I haven’t been keeping up with blogs, either, Pam. I’m so sorry. I have iron overload from hereditary hemochromatosis, which makes me so tired. Very hard to function, time for me to have some chelation and phlebotomies.
LikeLike
Linda, i emailed you a long time ago about David’ s letter but alas i remembered you do not do emails so we figured this was fhe best way to contact you with this message from him. Glad you finally saw it!
LikeLike
Oh my gosh, I don’t know how I missed seeing this post, Pam! I don’t know if you are aware that I am the Lady Quixote (@LadyQuixote on Twitter) that this post is referring to?
My gosh, I really, REALLY need to get my memoir finished and published!
LikeLike
As many of you might have noted, this post was written by. “David” and not by me…it was a grievous but not intentionsl omission.
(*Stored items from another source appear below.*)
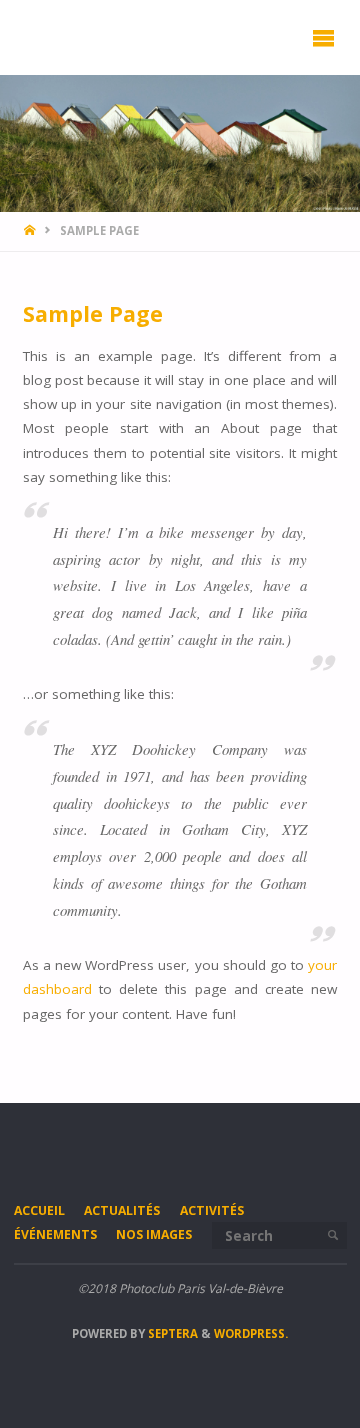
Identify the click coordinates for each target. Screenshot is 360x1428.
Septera (171, 1333)
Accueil (39, 1210)
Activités (212, 1210)
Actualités (122, 1210)
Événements (55, 1234)
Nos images (154, 1234)
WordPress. (251, 1333)
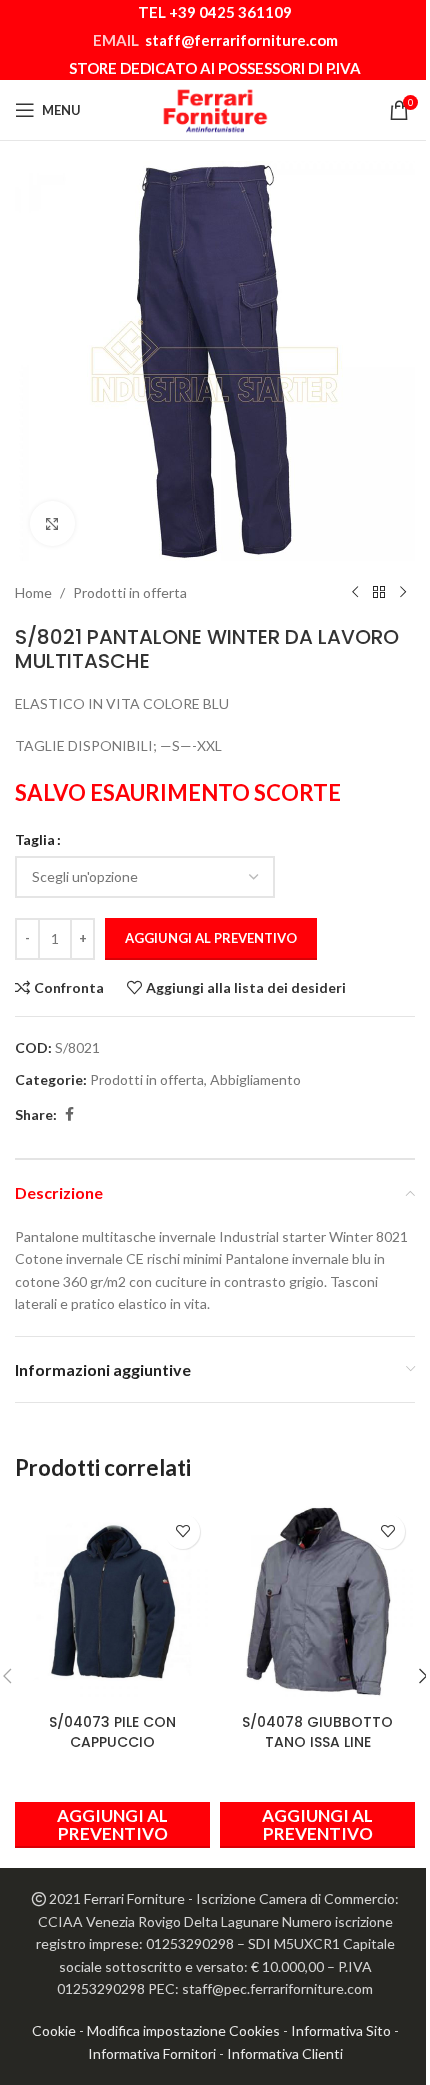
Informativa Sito (341, 2030)
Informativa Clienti (285, 2053)
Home (33, 592)
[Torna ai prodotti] (379, 593)
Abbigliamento (255, 1079)
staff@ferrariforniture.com (241, 40)
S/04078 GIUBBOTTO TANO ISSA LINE (317, 1732)
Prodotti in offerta (130, 592)
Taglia (35, 839)
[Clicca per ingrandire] (52, 523)
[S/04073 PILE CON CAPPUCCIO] (112, 1601)
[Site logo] (215, 108)
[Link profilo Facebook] (69, 1114)
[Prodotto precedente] (355, 593)
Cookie (54, 2030)
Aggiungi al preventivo (211, 938)
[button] (317, 1825)
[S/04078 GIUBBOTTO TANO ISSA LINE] (317, 1601)
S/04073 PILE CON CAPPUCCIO (112, 1732)
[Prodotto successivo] (403, 593)
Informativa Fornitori (152, 2053)
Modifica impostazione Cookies (183, 2030)
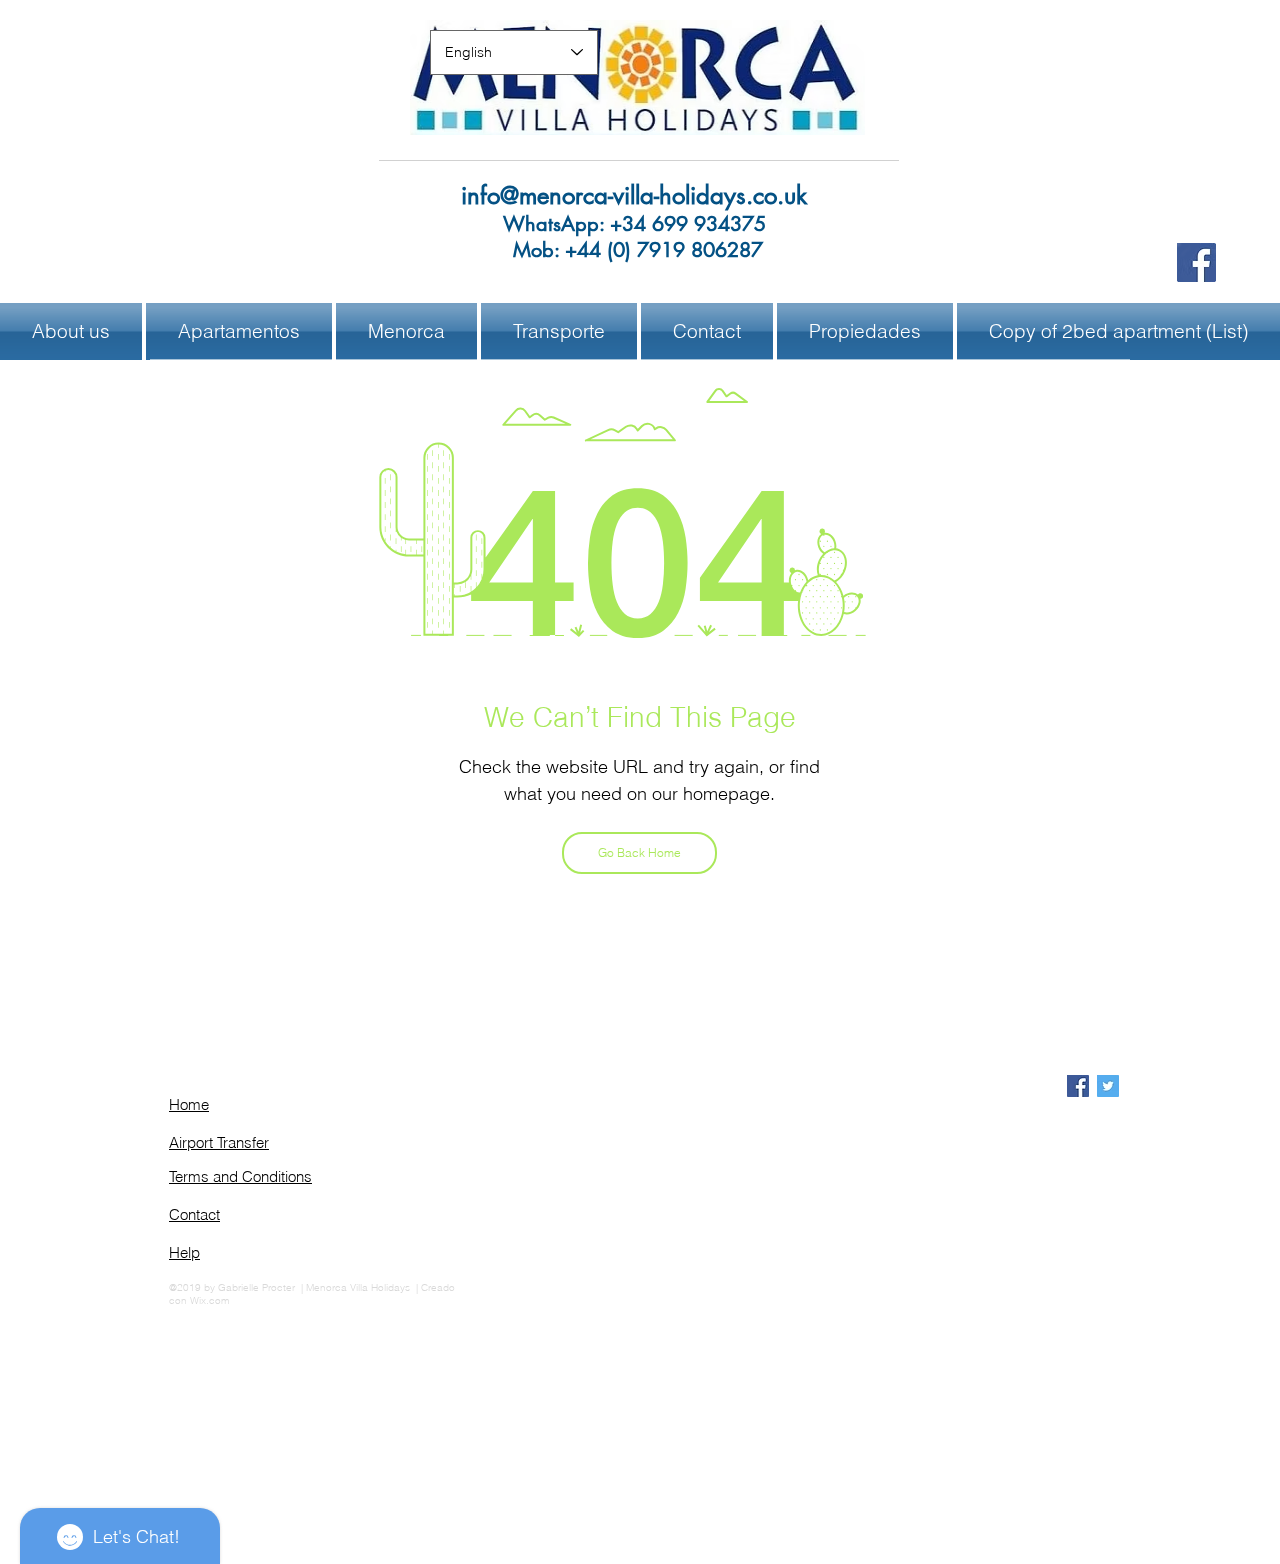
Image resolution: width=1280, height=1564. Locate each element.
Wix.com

Mea maxima culpa! I have been in a state of some upset due to outside circumstances i hope to describe soon. In any event, needless to say, as many of you no doubt know, my voices have most certainly troubled me deeply within the very recent past, so the comment that these might not have for forty years might have seemed rather bizarre! Excepr for that seemingly extraneous “david” at thr end that should have explained it, but did not. So sorry again!
LikeLike
always good when we hear from you again, Pam . . .
LikeLike
I totally think that a great deal of being crazy is not having the usual defenses in place, the things that keep us all distant from each other. I think if your mind is out there, open and undefended, then any old thing in the world can affect you; schizophrenics are . . . overly interactive with the world. When I’m working at an institution or something, a shelter, it seems that a lot more people are . . . intimate, when they talk to me, I mean, really open, and they don’t talk about the weather. There isn’t the reticence, the guardedness “normal” people have. Am I wrong?
LikeLike
That’s what I hear. That once you tell someone that hearing voices is a disease, they descend into diagnosis hell. I know many voice-hearers who thrived in their lives because they were lucky enough not to be taken to a shrink and given a psych diagnosis.